- "All About You" titles.
- Written by: Ada Litchfield
- Starring: Host: Louise McNamara
- Country of origin: United States

Production
- Running time: 15 minutes
- Production companies: WHRO-TV (prior to 1974) WGBH-TV (1974)

Original release
- Network: syndicated
- Release: 1974 – 1974

= All About You (TV series) =

All About You was an educational television series that was syndicated to numerous educational and PBS stations during the early and mid-1970s, mainly as part of weekday in-school telecasts.

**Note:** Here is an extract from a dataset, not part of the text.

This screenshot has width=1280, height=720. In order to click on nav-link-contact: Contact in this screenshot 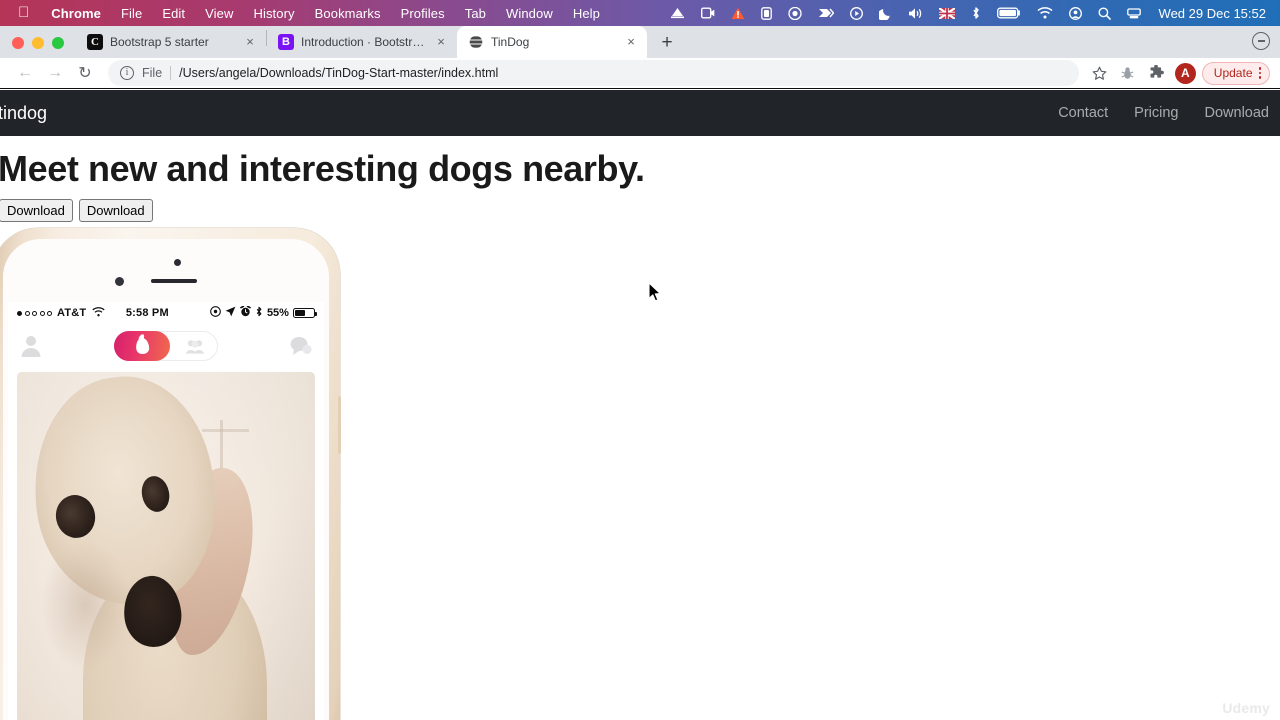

The series was first produced at WHRO-TV, "Hampton Roads ETV", in Hampton, Virginia. In 1974, production of the series was moved to WGBH-TV Boston, where it was produced in association with WGBH's in-school television initiative, the "21-Inch Classroom". The 1974 episodes were distributed in the US and Canada by the Agency for Instructional Television; this is one of a few WGBH series to have not been distributed by NET or PBS. Some episodes would also use props, material and other resources from another WGBH program of the era, ZOOM; such shows have that program listed in the "Special Thanks" credits at the end of the show. Louise McNamara would also write a series of children's books.
Episodes of the WGBH version are available to view online through the Moving Image Archive of Indiana University, which housed most of AIT's output since the organization's closure in 2015.

==Overview of series==
All About You was a series of short, videotaped programs that generally ran for 15 minutes or less that were hosted by future children's author Louise McNamara and written by Ada Litchfield. The show was geared towards youngsters aged 6–8 as a way to educate them on their bodies, especially where they came from, why they have what they have, what makes them work and why they work. The show's opening and closing credits always featured slides of cartoon drawings of kids enjoying themselves at a circus with appropriate circus music.